Approach: Kwiatkowski use a top-down approach. They start with logical forms that map sentences completely. These forms are then iteratively refined with a restricted higher-order unification procedure. Poon et al. use a bottom-up approach. They start with lambda-form clusters at the atom level and then recursively build up larger clusters using two operations (merge and compose).

What they learn: Kwiatkowski et al. learn a CCG grammar (thus both syntax as well as semantics). Poon et al. only focus on semantics, and use an existing parser (Stanford parser) for the syntax.


The nice thing about Kwiatkowski et al. approach is that it's more general than previous work (can handle different languages and meaning representations), while still having comparable performance compared with less general approaches.

What I liked about Poon’s approach is the idea of clustering to account for syntactic variations of the same meaning. However, Poon et al.'s work was more difficult to evaluate, because no gold standard was available. They therefore performed a task-based evaluation (question answering) and they compared their approach with information extraction systems. Because of their evaluation setup, their performance on semantic parsing was less clear to me.

Monday, January 17, 2011

Comments for the required paper and additional paper

For the required paper, the problem is to map the natural language sentences to logical forms, namely lambda calculus. The method proposed uses Combinatorial Categorical Grammar to induce the final logical forms, by summing out the possible ambiguous trees induced by the different initial lexical items aligned to the sentence. The main contribution of the paper, I feel, is the splitting categories method that induces the lexicon without manual engineered rules. Also the lexicon items can be multi-word expression, compared to prior work such as "Learning to Map Sentences to Logical Form: Structured Classification with Probabilistic Categorial Grammars" where the lexical items are usually single word predicate. The question I have is about the type function of lambda calculus, eg. I don't understand what logical form would be mapped to the form < e, < e,t > >, < e, t > does not seem to be a truth value.
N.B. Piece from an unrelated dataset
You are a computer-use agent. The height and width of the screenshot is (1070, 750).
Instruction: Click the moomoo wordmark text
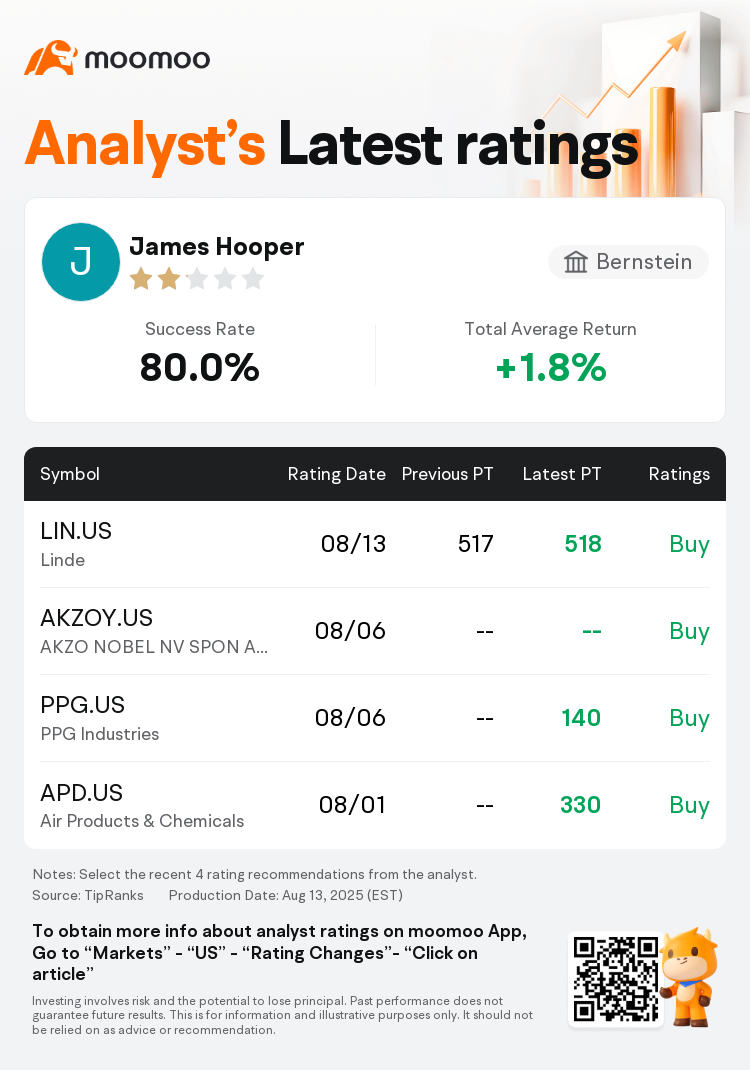147,59
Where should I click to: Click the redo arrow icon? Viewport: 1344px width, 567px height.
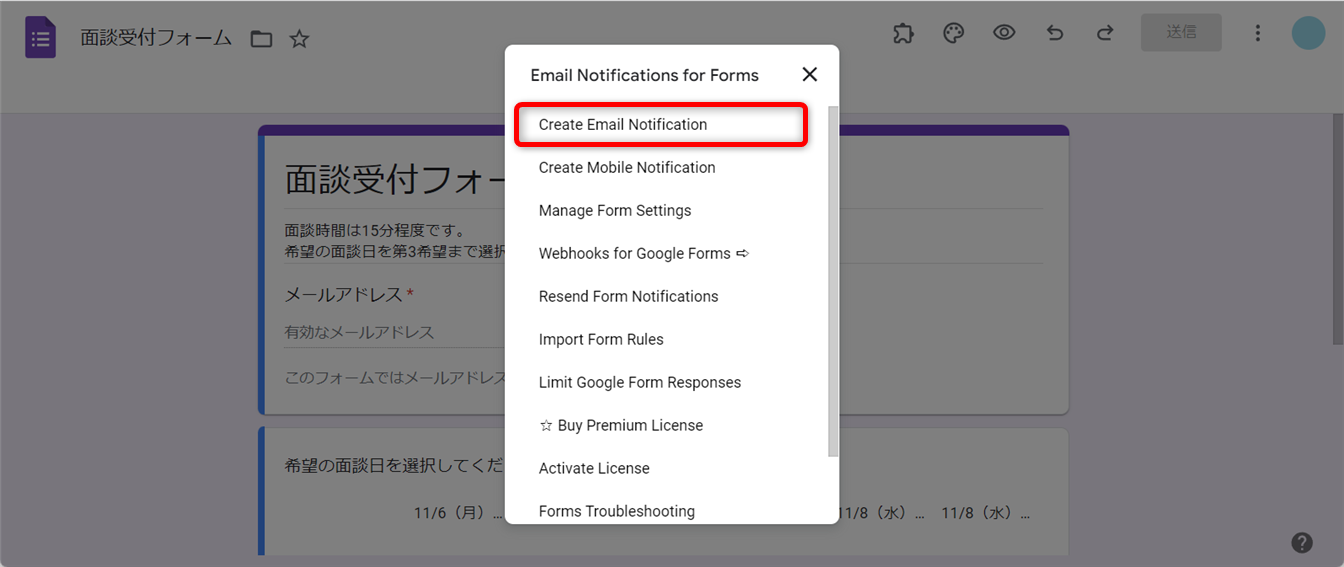1105,33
For the additional paper, I read the paper:

Luke S. Zettlemoyer, Michael Collins. Learning Context-dependent Mappings from Sentences to Logical Form. In Proceedings of the Joint Conference of the Association for Computational Linguistics and International Joint Conference on Natural Language Processing (ACL-IJCNLP), 2009.

The idea is to map context dependent sentences to logical forms. The method proposed starts with a incomplete logical form for the target sentence as the first step, and this incomplete logical form is further combined with previous logical forms to obtain the final logical form as the second step. For the second step, the author proposes a model with a solution space of derivations, which are different configurations for deriving a final logical form. The inference is done through searching the best derivation in beam search based on the score of the derivation. The learning is done through Collins' perceptron which tunes the weight vectors corresponding to the feature vector of the derivation. I feel the most interesting idea is that they use the derivations as the output, and search for the best derivation, which would in turn generate the final logical form.

Thursday, January 13, 2011

Reading for 1/20/11: Kwiatkowski et al., 2010

Here is the first reading:

Inducing Probabilistic CCG Grammars from Logical Form with Higher-order Unification
Authors:  Tom Kwiatkowski, Luke Zettlemoyer, Sharon Goldwater, and Mark Steedman
Venue:  EMNLP 2010
Leader:  Weisi

Reminders:

  • Leave a comment on this post (non-anonymously) giving the details of the related paper you will read (include a URL), by Monday, January 17.
  • Post your commentary (a paragraph) as a new blog post, by Wednesday, January 19.
  • If you haven't received a message from the 11-713 mailing list listing the schedule for leading discussions, let Tae know.

Tuesday, January 11, 2011

Welcome to 11-713

This blog will serve as a forum for discussion by participants in the Advanced NLP Seminar (11-713) in Spring 2011.  Participants in the seminar will post regular blog entries relating to seminar readings.  Details on this requirement will be spelled out in the first meeting on Thursday, January 13.